Start Close In

Poet David Whyte writes, “Start close in, don’t take the second step or the third, start with the first thing close in, the step you don’t want to take.”

I’m thinking of Whyte’s words this morning as my client – a mother who for years has battled an addiction to drugs – prepares to enter an in-patient drug treatment program, days before Christmas. I’m thinking of how many obstacles she has overcome to take this first step. Being dependent on a chemical that controls your brain. Enduring the pain of losing her children to foster care. Receiving threats from professionals about the permanent destruction of her family if she can’t treat her illness. Navigating complex bureaucracies during a pandemic without a phone, or a place to live. Spending the holidays in a facility with strangers, instead of her children.  The list goes on and on. Stress. Grief. Trauma.

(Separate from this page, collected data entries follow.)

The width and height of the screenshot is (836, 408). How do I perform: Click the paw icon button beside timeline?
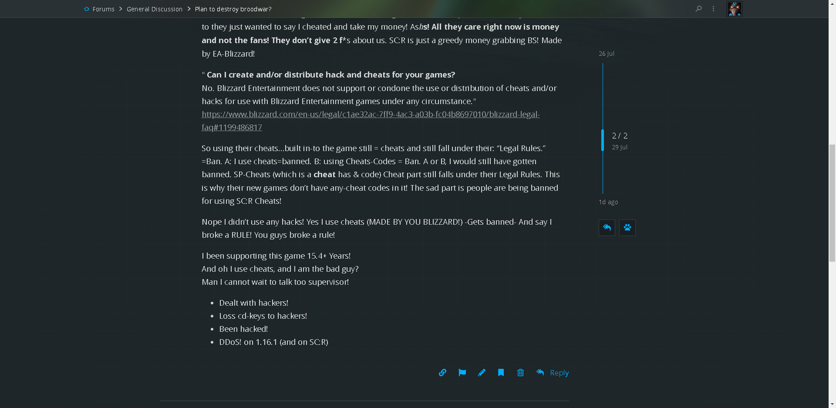pyautogui.click(x=627, y=228)
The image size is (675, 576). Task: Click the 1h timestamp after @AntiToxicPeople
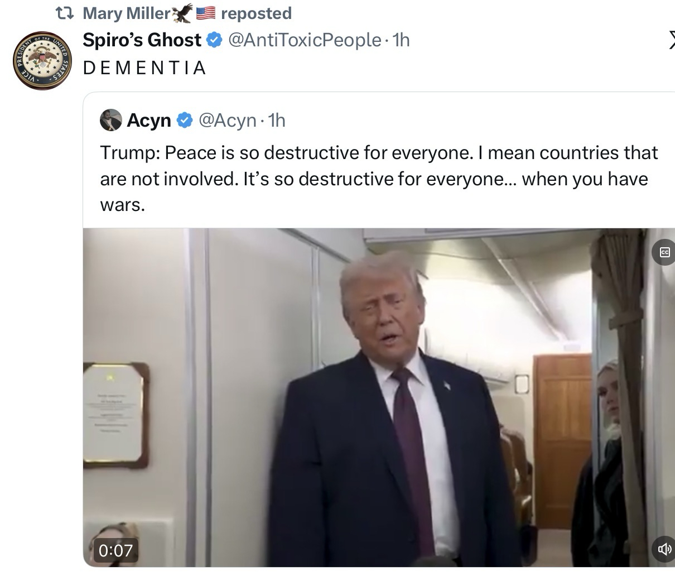click(401, 40)
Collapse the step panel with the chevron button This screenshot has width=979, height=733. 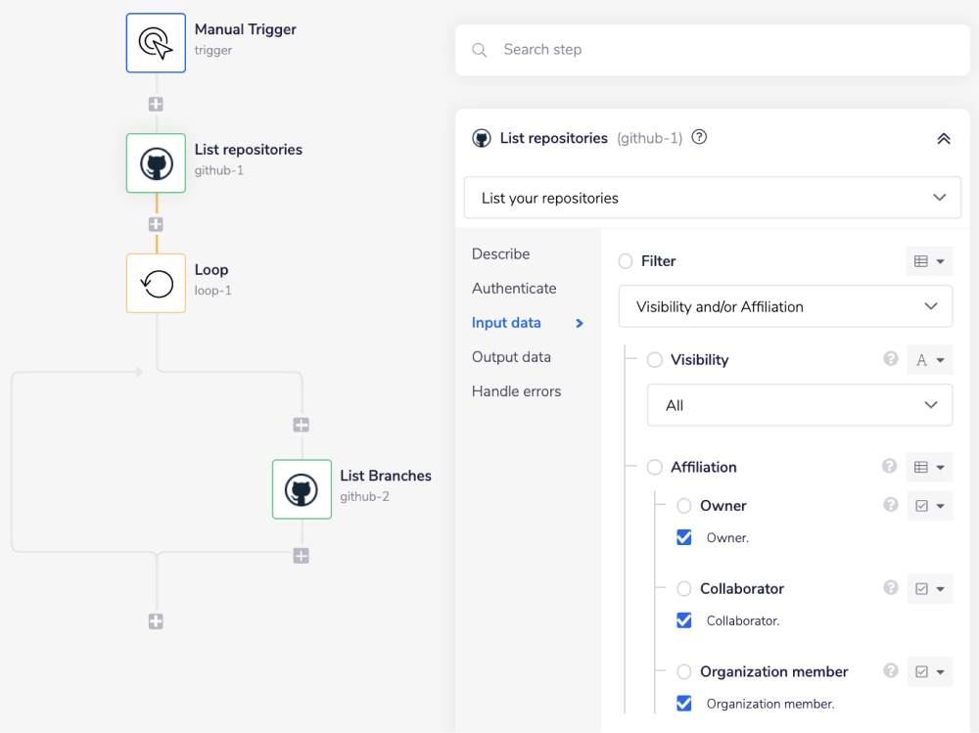click(943, 137)
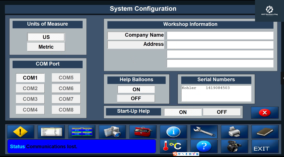This screenshot has width=284, height=157.
Task: Open the manual via the book icon
Action: coord(265,132)
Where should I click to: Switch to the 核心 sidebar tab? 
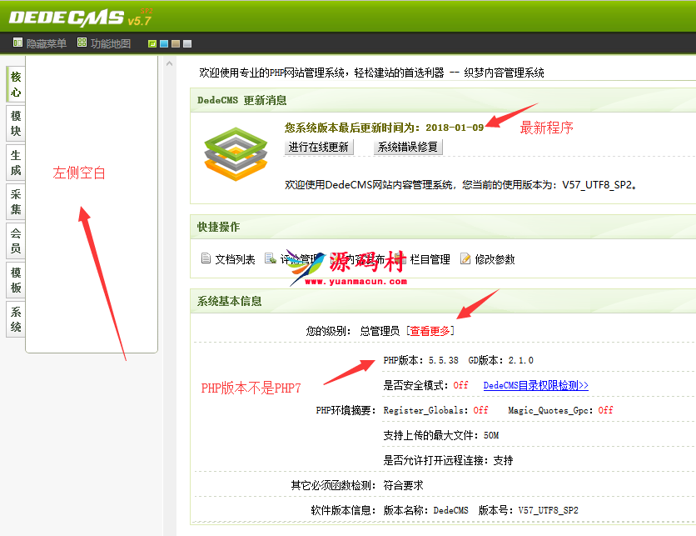(16, 85)
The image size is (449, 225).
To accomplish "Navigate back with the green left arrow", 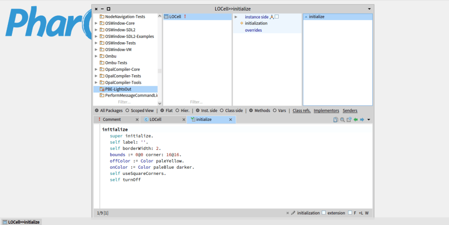I will click(x=356, y=120).
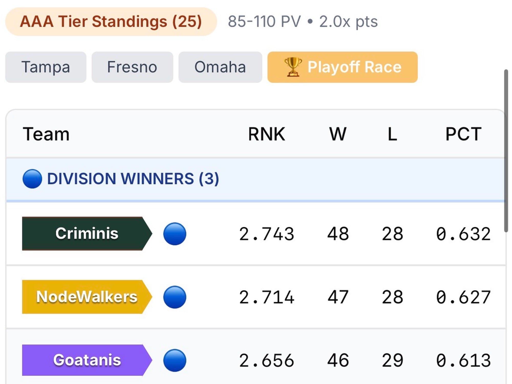Sort by W wins column

pos(338,134)
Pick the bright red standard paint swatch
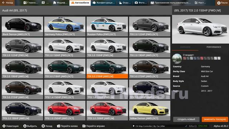The width and height of the screenshot is (229, 129). [202, 58]
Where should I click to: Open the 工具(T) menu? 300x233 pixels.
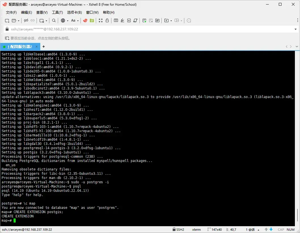click(57, 12)

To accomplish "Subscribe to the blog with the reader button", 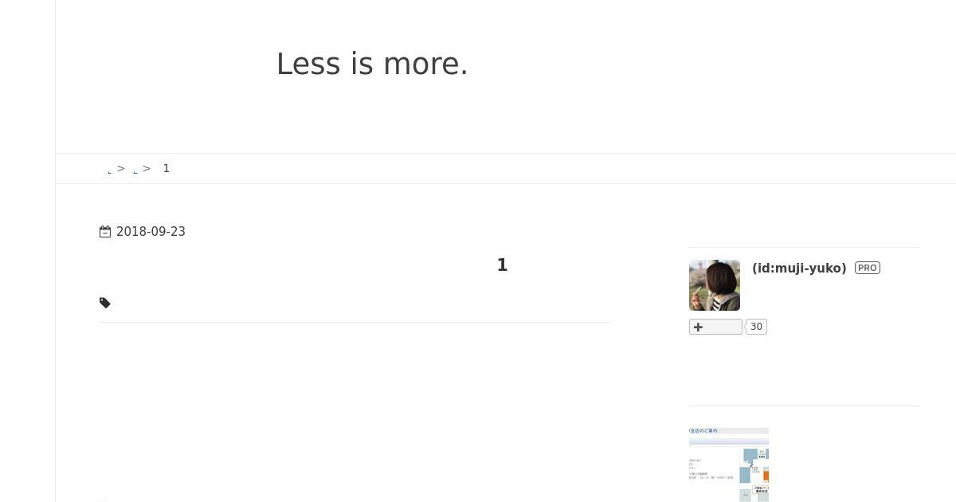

Whyte further instructs, “Don’t let them smother something so simple.” Yet, how often in child welfare do we do this to parents, preventing them from taking that first step? We “smother” them through our shaming and judgment. By piling needless requirements upon them. By expecting them to trust us even though we can’t make the time to develop authentic relationships with them. By not always fulfilling our commitments and legal obligations.

But perhaps Whyte is right, that this first step might be “something so simple.”  Or at least not as hard as we make it. I think of my client, and what it took for her to take this first step. Her student-attorney called her on the phone regularly, making time for her and hearing her story. Her new caseworker figured out how to get her a phone, so that our client could communicate with others – and her children. 

During a court hearing, a prosecuting attorney chose not to further dehumanize her by mentioning outstanding warrants from incidents that predated the case, and instead focused on the future.  The children’s lawyer let my client know of the love the children had for their mother, and their need for their mother to get healthy again. “Something so simple.”  Maybe transformation doesn’t have to be so hard.

President Teddy Roosevelt once said, “Do what you can, where you are, with what you have.” We can transform child welfare if each person working with families figures out what they can do to relentlessly support parents with whatever resources they have. It might involve bearing witness to their story. It might involve a small – or large – act of kindness. It might involve not dwelling on the negative facts, but instead focusing on the parent’s strengths. It might involve a hug, or a joint cry. 

It might involve legislative or policy changes to bring more resources to address the concrete needs of families. But the one thing it must involve is true kinship with the families we are lucky enough to serve.

I don’t know what the future holds for my client. But by having the courage to take that first step, she is showing the rest of us the path we each can take to transform child welfare.